» **Assignment**:
From the listing below, return every line with the string "label" in it.

» **Dataset entries**:

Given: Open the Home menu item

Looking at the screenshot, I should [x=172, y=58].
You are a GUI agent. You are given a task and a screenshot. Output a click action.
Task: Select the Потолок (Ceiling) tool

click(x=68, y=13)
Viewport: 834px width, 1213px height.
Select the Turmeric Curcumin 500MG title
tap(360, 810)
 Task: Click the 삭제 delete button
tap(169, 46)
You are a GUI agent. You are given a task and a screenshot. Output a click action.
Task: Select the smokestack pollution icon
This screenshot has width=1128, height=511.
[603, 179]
==
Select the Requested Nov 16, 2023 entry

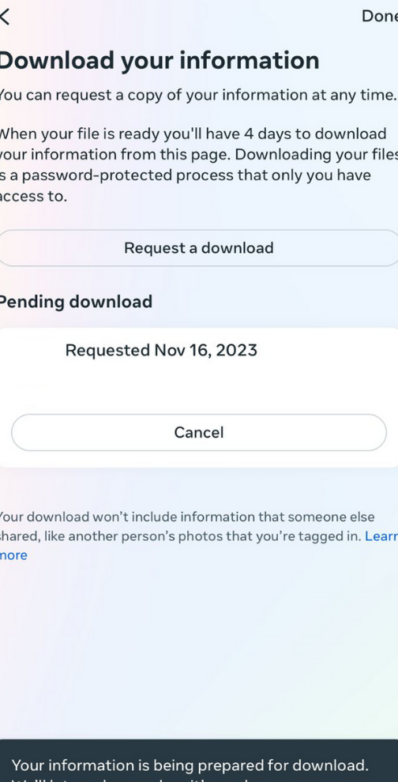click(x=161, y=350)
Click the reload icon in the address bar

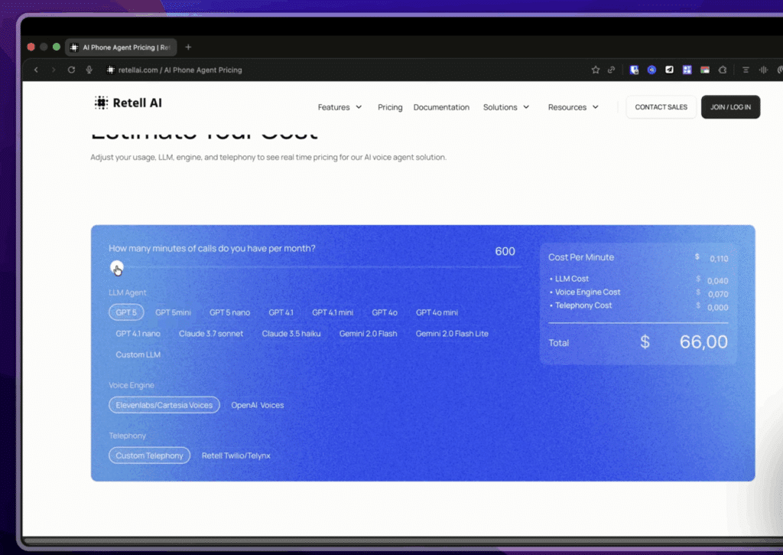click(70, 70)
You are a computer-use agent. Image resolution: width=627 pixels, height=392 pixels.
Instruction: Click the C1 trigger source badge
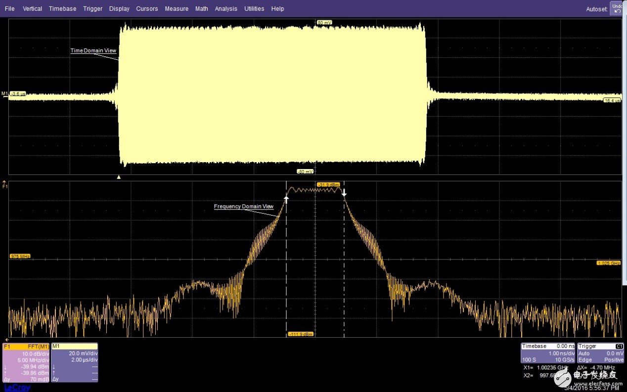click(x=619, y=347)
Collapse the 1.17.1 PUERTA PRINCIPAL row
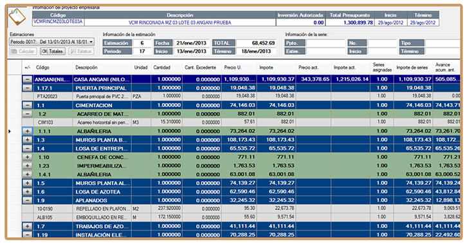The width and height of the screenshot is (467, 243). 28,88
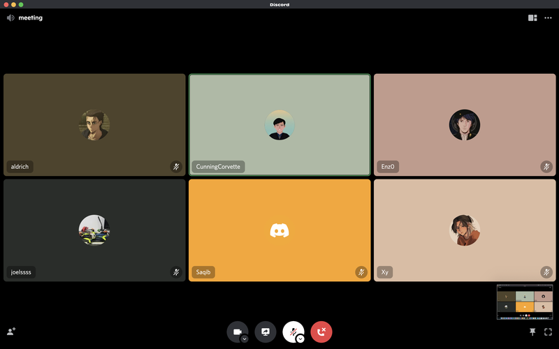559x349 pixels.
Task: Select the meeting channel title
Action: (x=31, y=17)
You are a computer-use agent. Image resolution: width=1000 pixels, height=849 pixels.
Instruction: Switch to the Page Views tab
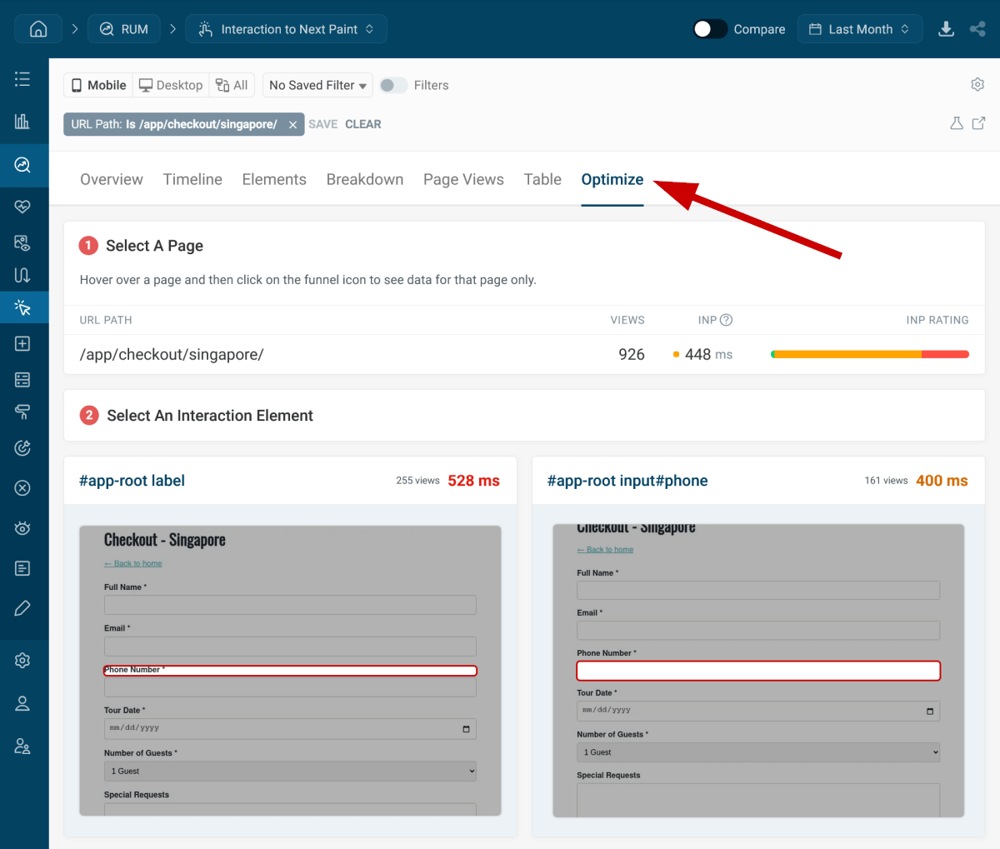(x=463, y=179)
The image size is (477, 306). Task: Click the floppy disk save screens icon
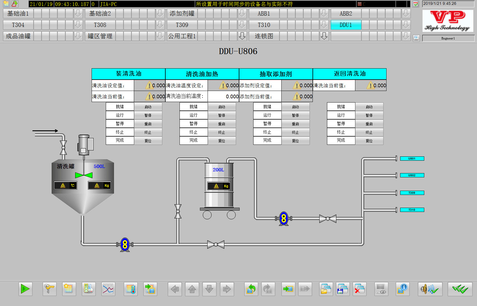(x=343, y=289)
---
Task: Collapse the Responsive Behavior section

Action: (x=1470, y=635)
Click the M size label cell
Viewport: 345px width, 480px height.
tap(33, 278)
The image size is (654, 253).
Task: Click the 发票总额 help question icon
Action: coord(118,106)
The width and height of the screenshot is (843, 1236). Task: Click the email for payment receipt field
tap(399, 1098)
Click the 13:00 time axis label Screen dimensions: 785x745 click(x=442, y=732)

» **Exercise answer**:
Click the M size label cell
Click the 13:00 time axis label Screen dimensions: 785x745 click(x=442, y=732)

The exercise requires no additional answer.